0

I took the following example and moved code around so it is better simulating an actual client and actual a server where

  • the server only has access to the trust store file
  • the client only has access to the client keystore file

At least in TLS1v2, that is how it worked. After I rework the code so there are two SSL contexts(one server side and one client side), it blows up and does not work

 javax.net.ssl.SSLHandshakeException: No available authentication scheme

The code I reworked now reads like this

public SSLEngineSimpleDemo() throws Exception {

    File baseWorkingDir = FileFactory.getBaseWorkingDir();
    File keyStoreFile = FileFactory.newFile(baseWorkingDir, "src/test/resources/client2.keystore");

    char[] passphrase = "123456".toCharArray();

    KeyStore ks = KeyStore.getInstance("JKS");
    ks.load(new FileInputStream(keyStoreFile), passphrase);
    clientCtx = SSLContext.getInstance("TLS");

    KeyManagerFactory kmf = KeyManagerFactory.getInstance("SunX509");
    kmf.init(ks, passphrase);
    clientCtx.init(kmf.getKeyManagers(), null, null);

    File trustStoreFile = FileFactory.newFile(baseWorkingDir, "src/test/resources/server2.keystore");

    KeyStore ts = KeyStore.getInstance("JKS");
    ts.load(new FileInputStream(trustStoreFile), passphrase);
    serverCtx = SSLContext.getInstance("TLS");

    TrustManagerFactory tmf = TrustManagerFactory.getInstance("SunX509");
    tmf.init(ts);
    serverCtx.init(null, tmf.getTrustManagers(), null);
}

I have code like this that works on TLS1v2 so I am not sure why in TLS1v3, this is not working anymore.
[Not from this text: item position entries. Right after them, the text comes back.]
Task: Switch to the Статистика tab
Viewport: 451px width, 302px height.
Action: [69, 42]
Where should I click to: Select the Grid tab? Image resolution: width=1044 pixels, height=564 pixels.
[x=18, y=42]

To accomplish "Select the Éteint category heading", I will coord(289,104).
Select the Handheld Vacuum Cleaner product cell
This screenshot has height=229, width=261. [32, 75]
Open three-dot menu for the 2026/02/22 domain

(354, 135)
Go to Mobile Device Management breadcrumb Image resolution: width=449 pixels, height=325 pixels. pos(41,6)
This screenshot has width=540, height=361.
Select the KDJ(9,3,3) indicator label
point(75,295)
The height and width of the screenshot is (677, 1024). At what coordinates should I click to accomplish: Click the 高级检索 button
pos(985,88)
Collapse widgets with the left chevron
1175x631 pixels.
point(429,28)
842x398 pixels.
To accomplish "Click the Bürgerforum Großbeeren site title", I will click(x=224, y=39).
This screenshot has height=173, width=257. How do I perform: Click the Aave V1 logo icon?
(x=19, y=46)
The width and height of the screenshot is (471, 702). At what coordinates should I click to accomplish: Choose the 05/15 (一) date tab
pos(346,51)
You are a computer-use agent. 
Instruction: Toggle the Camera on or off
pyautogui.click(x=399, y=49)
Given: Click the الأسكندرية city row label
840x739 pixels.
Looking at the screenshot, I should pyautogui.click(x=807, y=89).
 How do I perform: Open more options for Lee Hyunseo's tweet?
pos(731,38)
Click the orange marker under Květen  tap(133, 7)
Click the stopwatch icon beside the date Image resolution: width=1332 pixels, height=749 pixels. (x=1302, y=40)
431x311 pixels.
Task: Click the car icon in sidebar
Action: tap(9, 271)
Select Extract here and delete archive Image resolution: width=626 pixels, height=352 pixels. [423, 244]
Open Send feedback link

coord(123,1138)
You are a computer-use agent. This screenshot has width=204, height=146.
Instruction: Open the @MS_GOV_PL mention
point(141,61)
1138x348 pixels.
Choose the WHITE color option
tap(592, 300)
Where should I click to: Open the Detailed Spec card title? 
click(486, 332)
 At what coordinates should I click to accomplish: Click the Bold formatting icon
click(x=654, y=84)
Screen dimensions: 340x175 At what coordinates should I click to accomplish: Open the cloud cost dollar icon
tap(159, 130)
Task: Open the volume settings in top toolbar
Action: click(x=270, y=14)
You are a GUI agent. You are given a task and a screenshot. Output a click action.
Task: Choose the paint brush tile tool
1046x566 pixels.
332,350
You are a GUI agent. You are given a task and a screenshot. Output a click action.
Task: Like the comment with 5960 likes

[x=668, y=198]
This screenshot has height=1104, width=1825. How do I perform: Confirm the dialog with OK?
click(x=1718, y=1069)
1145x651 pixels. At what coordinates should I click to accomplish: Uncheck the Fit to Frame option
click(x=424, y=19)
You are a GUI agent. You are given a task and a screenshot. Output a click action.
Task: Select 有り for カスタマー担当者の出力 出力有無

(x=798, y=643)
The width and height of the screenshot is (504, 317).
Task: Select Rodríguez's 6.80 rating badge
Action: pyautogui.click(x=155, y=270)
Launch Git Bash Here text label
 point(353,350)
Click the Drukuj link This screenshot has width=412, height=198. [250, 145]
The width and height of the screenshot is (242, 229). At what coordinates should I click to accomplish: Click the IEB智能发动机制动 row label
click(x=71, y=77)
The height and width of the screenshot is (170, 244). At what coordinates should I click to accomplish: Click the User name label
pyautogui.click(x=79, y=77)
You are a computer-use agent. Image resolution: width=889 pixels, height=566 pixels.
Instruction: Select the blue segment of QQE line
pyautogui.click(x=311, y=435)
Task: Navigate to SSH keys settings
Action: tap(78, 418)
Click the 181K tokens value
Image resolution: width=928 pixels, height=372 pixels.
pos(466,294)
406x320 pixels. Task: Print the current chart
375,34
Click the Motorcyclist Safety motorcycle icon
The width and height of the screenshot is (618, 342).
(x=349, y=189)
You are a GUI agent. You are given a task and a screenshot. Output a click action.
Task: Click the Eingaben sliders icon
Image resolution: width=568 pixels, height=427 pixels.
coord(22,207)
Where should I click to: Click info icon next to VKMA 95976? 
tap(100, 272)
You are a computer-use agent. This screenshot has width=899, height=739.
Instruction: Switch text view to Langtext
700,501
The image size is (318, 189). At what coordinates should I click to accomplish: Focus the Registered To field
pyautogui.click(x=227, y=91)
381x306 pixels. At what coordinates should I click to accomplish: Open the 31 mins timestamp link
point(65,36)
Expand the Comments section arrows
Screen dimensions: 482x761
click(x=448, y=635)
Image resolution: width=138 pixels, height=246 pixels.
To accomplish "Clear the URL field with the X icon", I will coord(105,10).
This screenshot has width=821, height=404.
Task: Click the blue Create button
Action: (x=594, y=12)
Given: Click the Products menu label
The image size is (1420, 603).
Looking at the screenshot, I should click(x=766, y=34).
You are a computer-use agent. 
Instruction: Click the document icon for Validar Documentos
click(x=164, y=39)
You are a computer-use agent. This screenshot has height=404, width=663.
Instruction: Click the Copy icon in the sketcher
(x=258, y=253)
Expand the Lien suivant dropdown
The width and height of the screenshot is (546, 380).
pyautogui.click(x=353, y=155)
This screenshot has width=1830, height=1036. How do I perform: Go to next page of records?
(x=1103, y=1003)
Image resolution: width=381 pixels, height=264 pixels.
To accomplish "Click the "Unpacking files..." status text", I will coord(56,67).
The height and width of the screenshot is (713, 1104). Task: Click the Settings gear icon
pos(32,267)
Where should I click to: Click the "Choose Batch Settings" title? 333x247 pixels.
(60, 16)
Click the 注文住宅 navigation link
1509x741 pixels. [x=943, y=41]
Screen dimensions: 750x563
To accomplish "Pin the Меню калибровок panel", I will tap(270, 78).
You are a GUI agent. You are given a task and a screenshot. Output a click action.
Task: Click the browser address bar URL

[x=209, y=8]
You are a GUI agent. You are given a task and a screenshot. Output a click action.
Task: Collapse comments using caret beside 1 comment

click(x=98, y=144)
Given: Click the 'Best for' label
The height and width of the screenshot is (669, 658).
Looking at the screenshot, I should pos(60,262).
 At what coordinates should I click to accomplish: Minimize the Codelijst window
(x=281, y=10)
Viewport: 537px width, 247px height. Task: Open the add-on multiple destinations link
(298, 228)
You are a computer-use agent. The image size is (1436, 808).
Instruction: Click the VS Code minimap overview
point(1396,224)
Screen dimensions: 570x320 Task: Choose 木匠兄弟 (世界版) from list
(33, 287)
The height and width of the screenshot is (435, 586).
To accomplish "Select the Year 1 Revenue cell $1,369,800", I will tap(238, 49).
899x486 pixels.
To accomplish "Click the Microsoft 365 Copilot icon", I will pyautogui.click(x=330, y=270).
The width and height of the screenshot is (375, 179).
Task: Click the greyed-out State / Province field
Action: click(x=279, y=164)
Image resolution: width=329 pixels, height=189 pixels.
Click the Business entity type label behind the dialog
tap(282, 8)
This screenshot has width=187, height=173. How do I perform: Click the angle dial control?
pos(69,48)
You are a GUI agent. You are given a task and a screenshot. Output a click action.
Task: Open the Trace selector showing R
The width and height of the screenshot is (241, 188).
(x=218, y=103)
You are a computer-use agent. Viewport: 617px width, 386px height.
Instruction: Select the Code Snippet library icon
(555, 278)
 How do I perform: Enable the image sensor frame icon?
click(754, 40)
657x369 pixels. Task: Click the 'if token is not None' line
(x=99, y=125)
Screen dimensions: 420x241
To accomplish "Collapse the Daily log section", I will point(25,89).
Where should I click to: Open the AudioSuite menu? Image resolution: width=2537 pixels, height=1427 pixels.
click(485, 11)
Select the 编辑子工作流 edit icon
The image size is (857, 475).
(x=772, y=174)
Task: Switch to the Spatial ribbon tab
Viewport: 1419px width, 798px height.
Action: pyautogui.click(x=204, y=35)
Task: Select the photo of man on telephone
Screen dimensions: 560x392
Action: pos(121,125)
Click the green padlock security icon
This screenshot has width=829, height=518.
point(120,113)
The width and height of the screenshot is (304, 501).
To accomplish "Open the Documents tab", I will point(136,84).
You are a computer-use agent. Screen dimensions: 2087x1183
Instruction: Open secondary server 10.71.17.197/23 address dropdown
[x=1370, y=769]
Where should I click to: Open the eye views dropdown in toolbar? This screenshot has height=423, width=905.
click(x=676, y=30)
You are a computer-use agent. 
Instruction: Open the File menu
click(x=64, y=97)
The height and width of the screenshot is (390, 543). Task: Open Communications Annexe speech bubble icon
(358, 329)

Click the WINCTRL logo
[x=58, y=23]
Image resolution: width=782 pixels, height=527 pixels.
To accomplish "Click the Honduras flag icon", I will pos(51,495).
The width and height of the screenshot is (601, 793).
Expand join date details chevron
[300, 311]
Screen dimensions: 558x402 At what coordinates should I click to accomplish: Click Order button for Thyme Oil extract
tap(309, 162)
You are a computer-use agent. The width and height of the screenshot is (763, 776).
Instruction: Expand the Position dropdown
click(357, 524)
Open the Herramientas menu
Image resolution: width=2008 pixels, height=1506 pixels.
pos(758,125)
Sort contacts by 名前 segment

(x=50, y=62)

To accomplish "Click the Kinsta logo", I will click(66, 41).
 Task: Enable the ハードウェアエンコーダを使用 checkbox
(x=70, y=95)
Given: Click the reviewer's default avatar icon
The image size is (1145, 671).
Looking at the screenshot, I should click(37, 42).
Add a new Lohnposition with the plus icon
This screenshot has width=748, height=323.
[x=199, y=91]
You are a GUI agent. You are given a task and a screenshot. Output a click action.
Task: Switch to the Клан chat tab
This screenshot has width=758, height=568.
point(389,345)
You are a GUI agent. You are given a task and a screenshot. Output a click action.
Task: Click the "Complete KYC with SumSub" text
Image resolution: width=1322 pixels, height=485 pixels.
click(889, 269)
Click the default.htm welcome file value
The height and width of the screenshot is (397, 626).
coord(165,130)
  • What do I have wrong here?
  • Is my assumption correct in that the trustStoreFile is my private server key?
  • Is my assumption correct in that the clientStoreFile is my public key?
  • Is my assumption correct in that the server only needs the private key?
  • Is my assumption correct in that the client only needs the public key?

Java version: /Library/Java/JavaVirtualMachines/jdk-11.0.5.jdk

Dean Hiller
  • 19,235
  • 25
  • 129
  • 212

2 Answers2

0

OMG, I am an idiot. The issue was my key generation script naming the first thing client2.keystore(Which was the server2.keystore).

once I fix script to generate the private key/public key par into server2.keystore(instead of the mistake of client2.keystore), export, import public key into client2.keystore, it all works.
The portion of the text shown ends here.